Penny Stocks is generally referred to stocks that trade for less than a dollar. Although the profits will be small for the most part, the net earnings from dividends of these investments can really add up over a period of time.
The majority of these are not good short-term investments, though some gain value quickly. Profits from these stocks may be worth the time for some because they can multiply your investment by much more than your average stock.
For example, if you buy one hundred stocks for fifteen cents a stock, and then sell them for thirty cents a stock, you've doubled your investment. You invested fifteen dollars (100*.15) and got back thirty dollars (100*.30). Doubling your investment is always a good thing. Another upside to stock trading in penny stocks is that there is generally a smaller investment to lose than in most other stocks.

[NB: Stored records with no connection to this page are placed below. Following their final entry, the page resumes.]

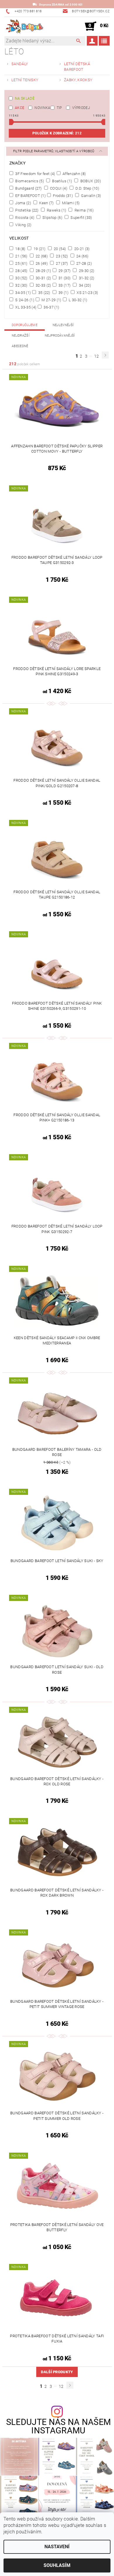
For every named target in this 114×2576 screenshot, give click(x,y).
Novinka (42, 108)
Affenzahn (74, 174)
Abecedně (20, 346)
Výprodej (81, 108)
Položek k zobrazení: (57, 133)
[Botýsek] (23, 26)
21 (20, 256)
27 (61, 263)
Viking (23, 225)
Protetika (26, 210)
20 (59, 249)
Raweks (56, 210)
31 (64, 278)
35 (43, 292)
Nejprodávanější (60, 335)
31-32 (86, 278)
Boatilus (61, 181)
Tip (59, 108)
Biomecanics (29, 181)
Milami (70, 203)
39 (63, 292)
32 (20, 285)
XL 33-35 (25, 307)
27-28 (83, 263)
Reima (83, 210)
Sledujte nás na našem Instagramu (58, 2426)
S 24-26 (24, 300)
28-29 (43, 271)
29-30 (86, 271)
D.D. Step (87, 188)
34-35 (22, 292)
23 (61, 256)
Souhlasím (57, 2565)
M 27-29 (51, 300)
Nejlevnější (63, 325)
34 (84, 285)
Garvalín (90, 195)
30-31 (43, 278)
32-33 (43, 285)
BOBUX (90, 181)
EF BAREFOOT (30, 195)
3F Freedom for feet (34, 174)
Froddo (62, 195)
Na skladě (24, 98)
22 (41, 256)
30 (20, 278)
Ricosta (24, 217)
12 (96, 356)
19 (39, 249)
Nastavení (57, 2546)
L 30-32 (77, 300)
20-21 (81, 249)
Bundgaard (28, 188)
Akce (19, 108)
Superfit (81, 217)
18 (19, 249)
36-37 (51, 307)
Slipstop (52, 217)
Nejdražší (21, 335)
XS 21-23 (87, 292)
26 (41, 263)
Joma (22, 203)
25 (20, 263)
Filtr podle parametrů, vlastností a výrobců (54, 151)
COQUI (58, 188)
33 (64, 285)
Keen (46, 203)
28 (20, 271)
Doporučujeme (24, 325)
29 (64, 271)
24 (82, 256)
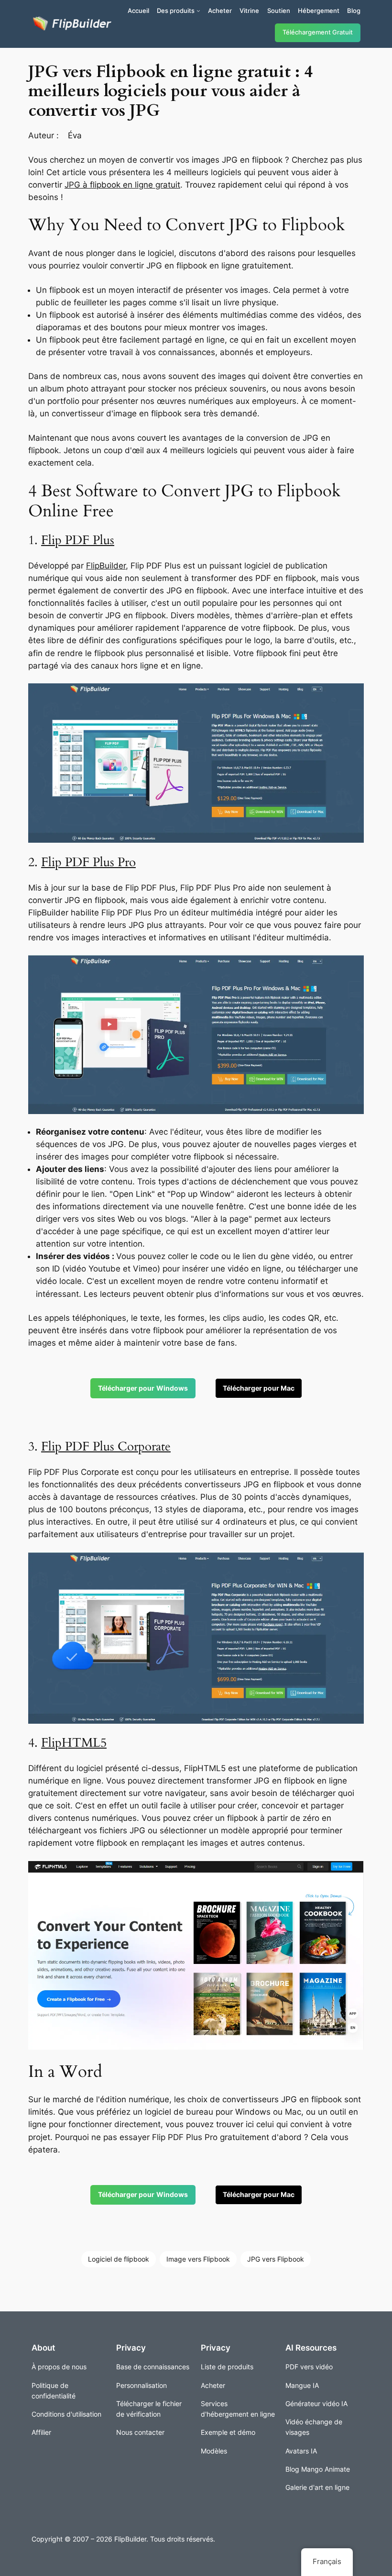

For example, if the same stocks, bought at the same price as in the paragraph above dropped to nothing, you would have only lost fifteen dollars. When people buy these kind of stocks, they are generally looking for a company that is just starting up that has a lot of potential.
Investors are always looking for a company that is expected to do well. But most of these stocks are usually stocks of new companies. Their stocks are only expected to be penny stocks because they haven't been around long enough to attract a lot of investors. Many of these stocks will quickly gain in value as people learn about them. With a good foundation, proper business tactics, and lots of promotion, stock prices can rise rapidly.
Most people who trade in these kind of stocks will sell almost as quickly as they buy. This way, when the stocks jump in price, they avoid the chance that the business will flounder by getting out quickly. These stocks are bought and sold OTC, which is short for over the counter. This simply means that buyers and sellers trade through stock brokers. The participants don't need to be present in the same area.
The securities traded in this manner are those not listed on a stock exchange. One of the most commonly known over the counter markets is the NASDAQ. These kind of stocks may seem like a waste of time to some investors because of the small amount of money that they trade at. However, some people have a lot of money invested into penny stocks. So even though one stock may seem insignificant, many can really add up. When someone has a significant amount of money invested in this type of security, it is generally in multiple companies.
This is the smart thing to do with all of your investments. Spreading out the investments spreads out the risk of loss and the chance of gain. This is true for investments other than stocks, also. These stocks are generally bought simply to sell again. Some stocks are bought in hopes of collecting a significant amount of dividends. However, these stocks aren't generally expected to. They are only bought in hopes that they will increase in value.